Category: Class | Type: Historical | Title: Emma (in Context) | Author: Jane Austen | Vol: Volume I | Ch: Chapter I

Miss Taylor was an unusually fortunate governess in being viewed as a member of the family and a "friend." She's again lucky to find a husband and one who is an agreeable gentleman with a small esstate and money enough to provide her with horses and carriage, conspicuous signs of affluence.

The society of Austen's day was ruthlessly hierarchical, the ranks and grades and precedence among people measured with microscopic precision. The governess occupied a desolate limbo between the "domestics," to whom in birth and education she was superior, and the family that employed her. Her situation was all the more awkward in that she herself invariably came from a respectable family (for instance, the daughter of a financially strapped parson who could not afford a dowry). Her social life was strictly limited to the children, and so any chance of marriage was practically extinguished. Her low pay left her with little if any money to put aside for her old age. (For more, search "governess" in the annotations.)

The most improbable governess story is Jane Eyre's, Charlotte Brontë's governess fantasy. It is a counter-narrative to her own and Emily's actual experiences as governesses.
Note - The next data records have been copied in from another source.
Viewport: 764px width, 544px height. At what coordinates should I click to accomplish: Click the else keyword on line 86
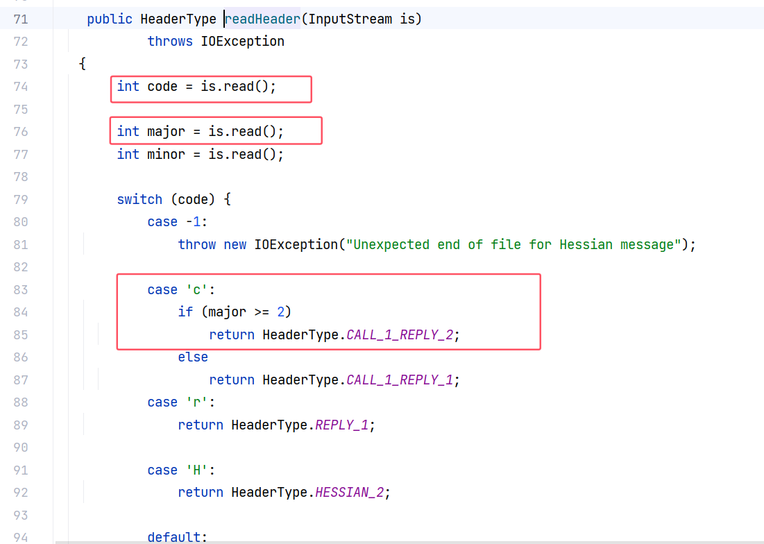tap(193, 357)
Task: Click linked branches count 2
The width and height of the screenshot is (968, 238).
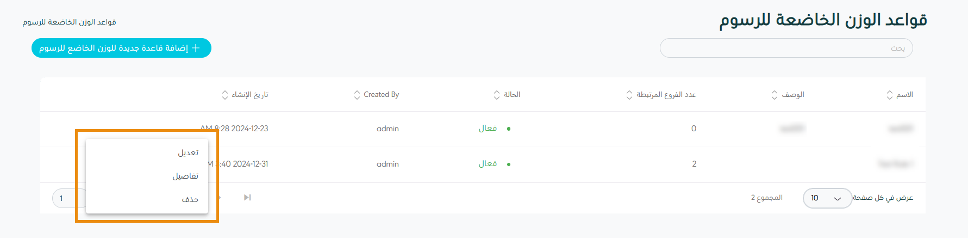Action: coord(694,164)
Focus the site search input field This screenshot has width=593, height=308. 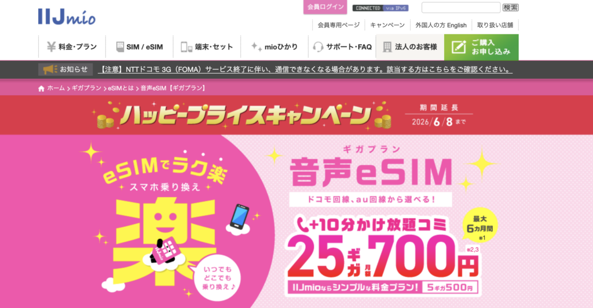point(461,8)
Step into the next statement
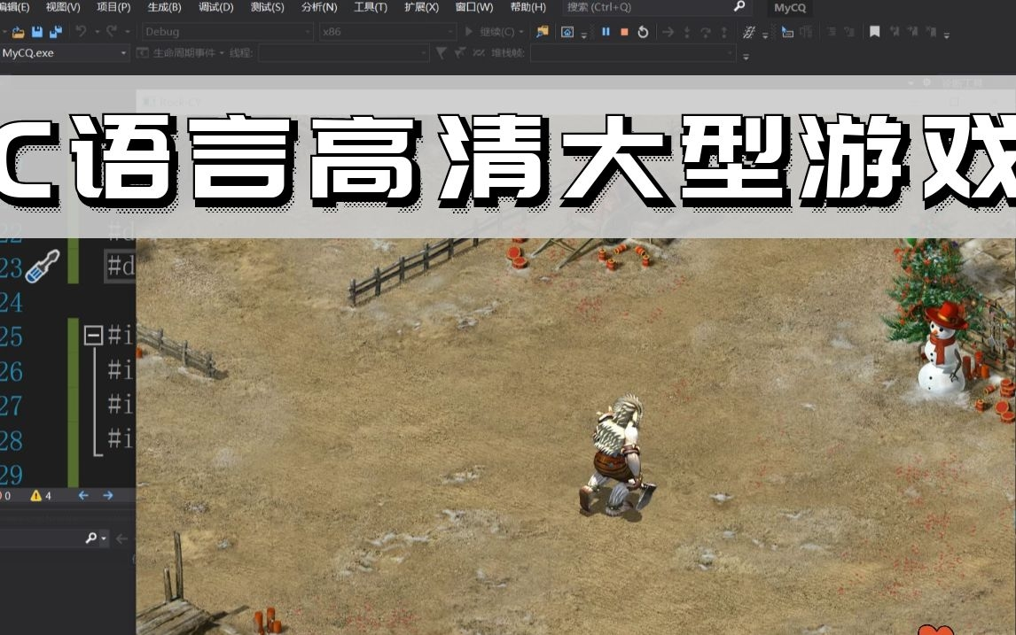This screenshot has height=635, width=1016. [687, 32]
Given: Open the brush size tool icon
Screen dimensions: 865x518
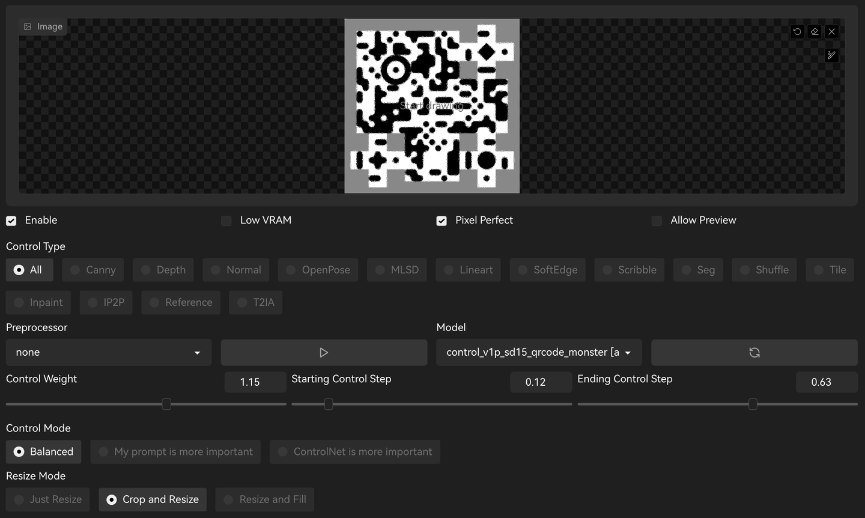Looking at the screenshot, I should point(831,55).
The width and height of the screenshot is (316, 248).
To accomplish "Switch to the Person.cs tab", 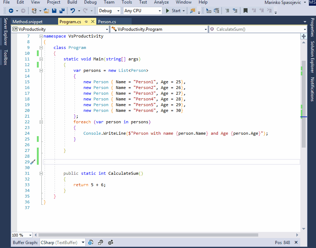I will point(107,21).
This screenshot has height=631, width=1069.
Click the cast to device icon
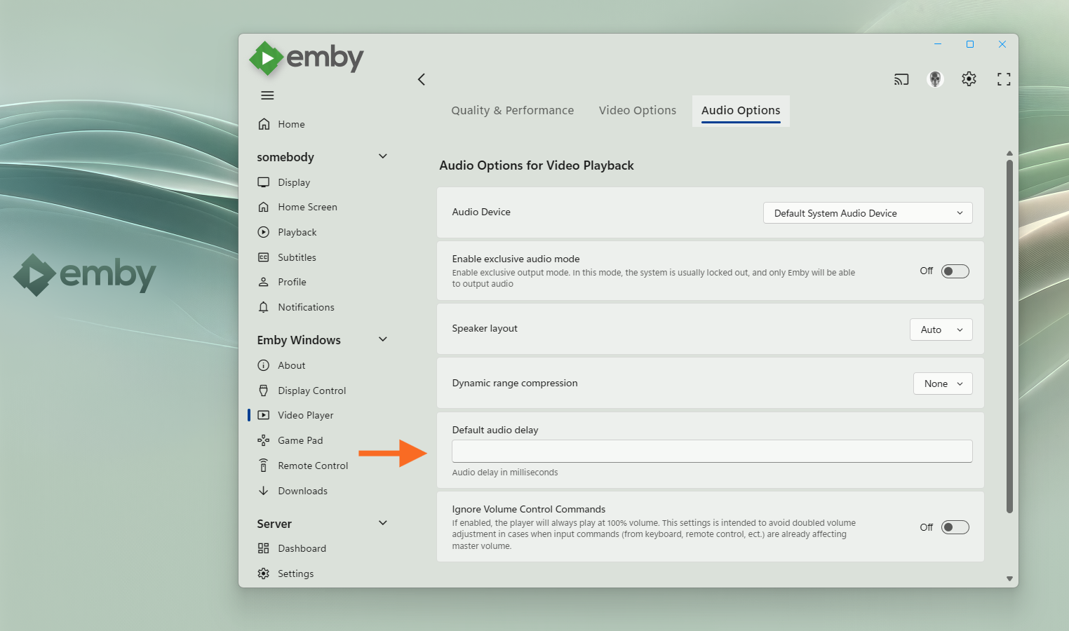(x=901, y=79)
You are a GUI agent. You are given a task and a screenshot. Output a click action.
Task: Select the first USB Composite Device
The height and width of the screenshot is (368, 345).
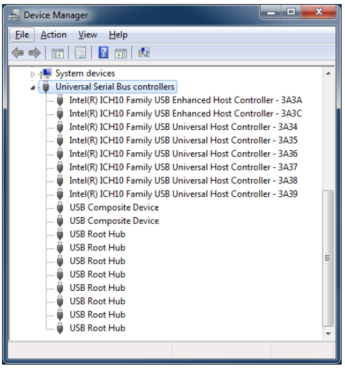[x=114, y=208]
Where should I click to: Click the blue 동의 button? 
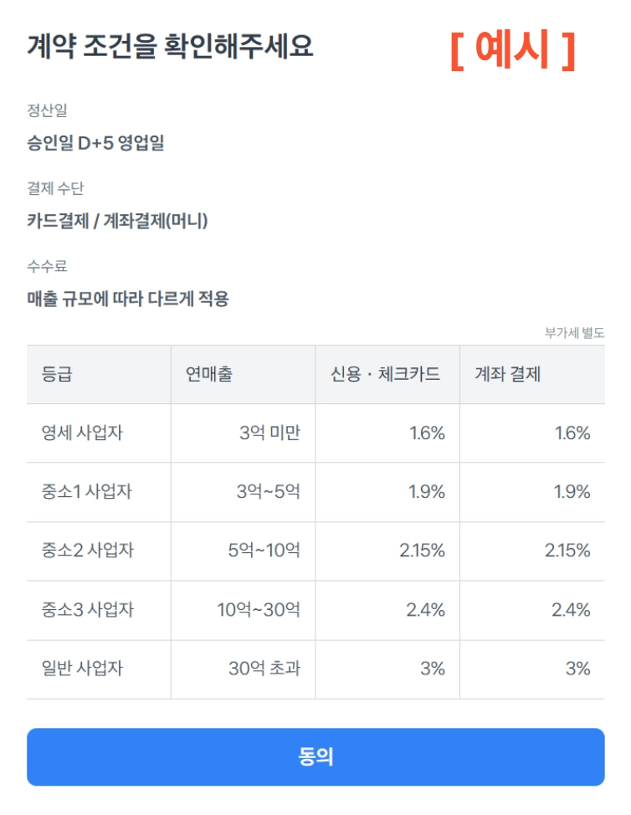[x=316, y=756]
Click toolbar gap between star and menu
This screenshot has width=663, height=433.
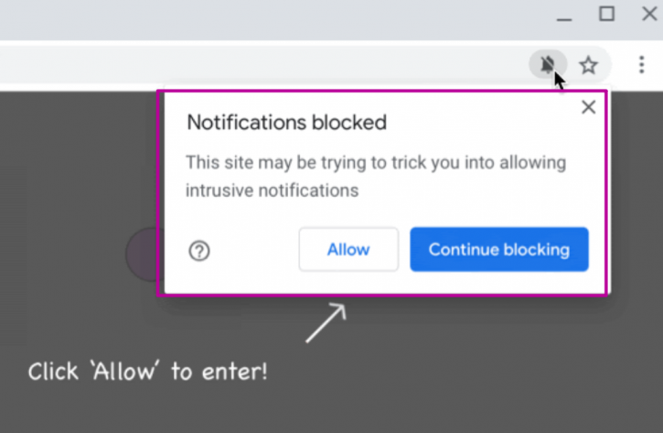coord(622,65)
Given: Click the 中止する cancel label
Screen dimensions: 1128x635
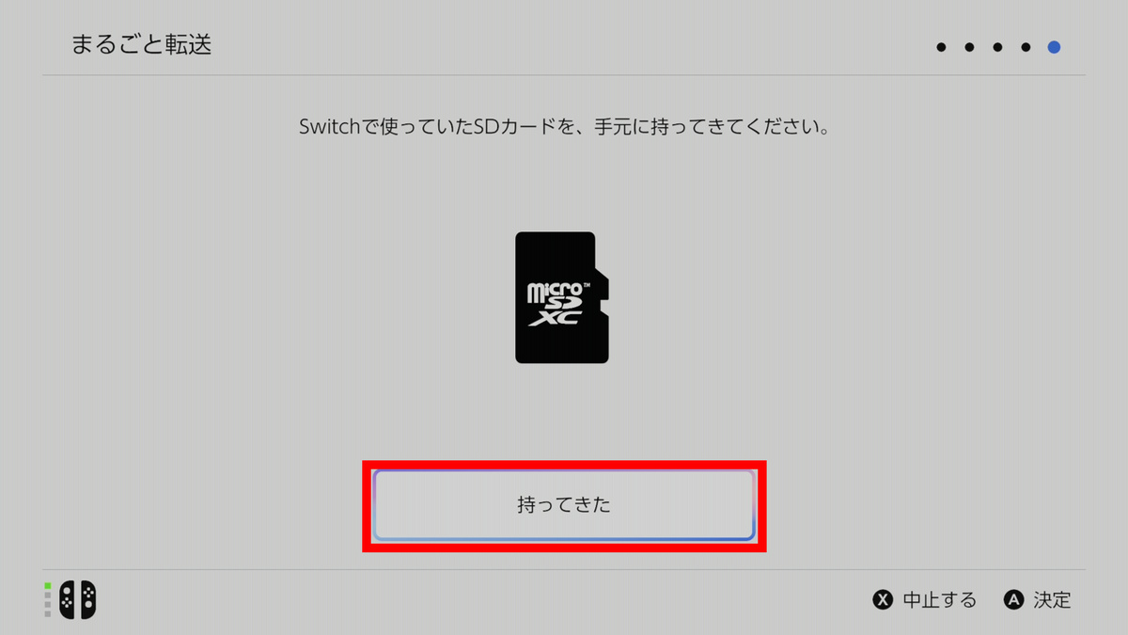Looking at the screenshot, I should point(939,600).
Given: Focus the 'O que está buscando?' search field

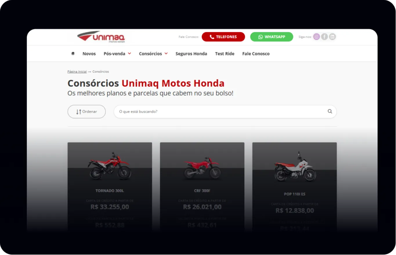Looking at the screenshot, I should click(x=225, y=111).
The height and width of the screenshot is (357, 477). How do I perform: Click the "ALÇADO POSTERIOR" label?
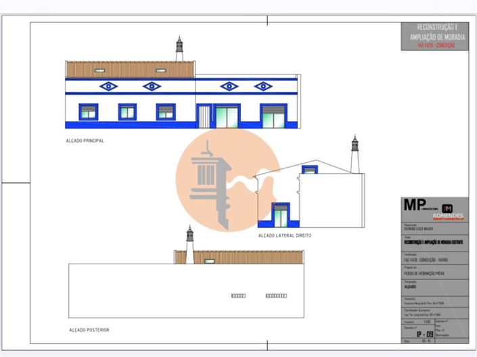[89, 330]

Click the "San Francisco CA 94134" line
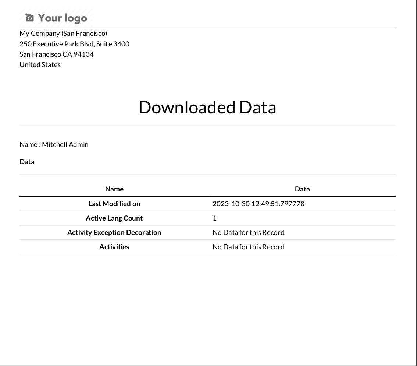pyautogui.click(x=57, y=54)

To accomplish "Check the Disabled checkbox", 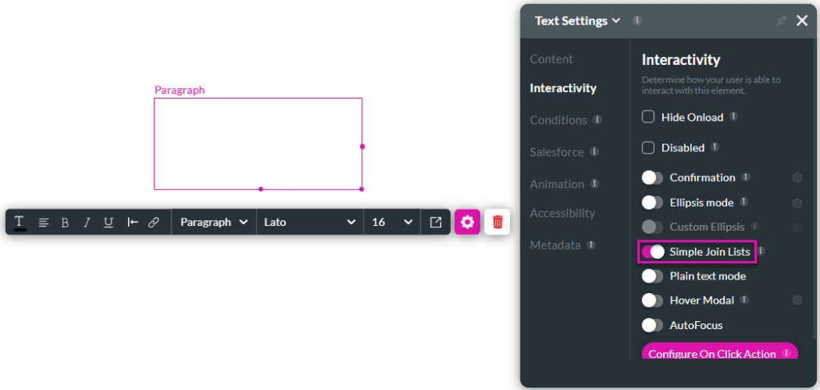I will [x=649, y=147].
For Emily the months before she quit were torture. When she returned to her parsonage home in Yorkshire, she vowed never, under any circumstances, to embark again as a governess. She didn't. Instead, in what is an even more improbable story than Jane Eyre's, Emily, whose experience was almost entirely limited to her imagination, added Wuthering Heights (1847) to the poetry and prose she'd been writing since childhood. Had she remained a governess for long, she'd likely not have written her novel, for she died at thirty of consumption.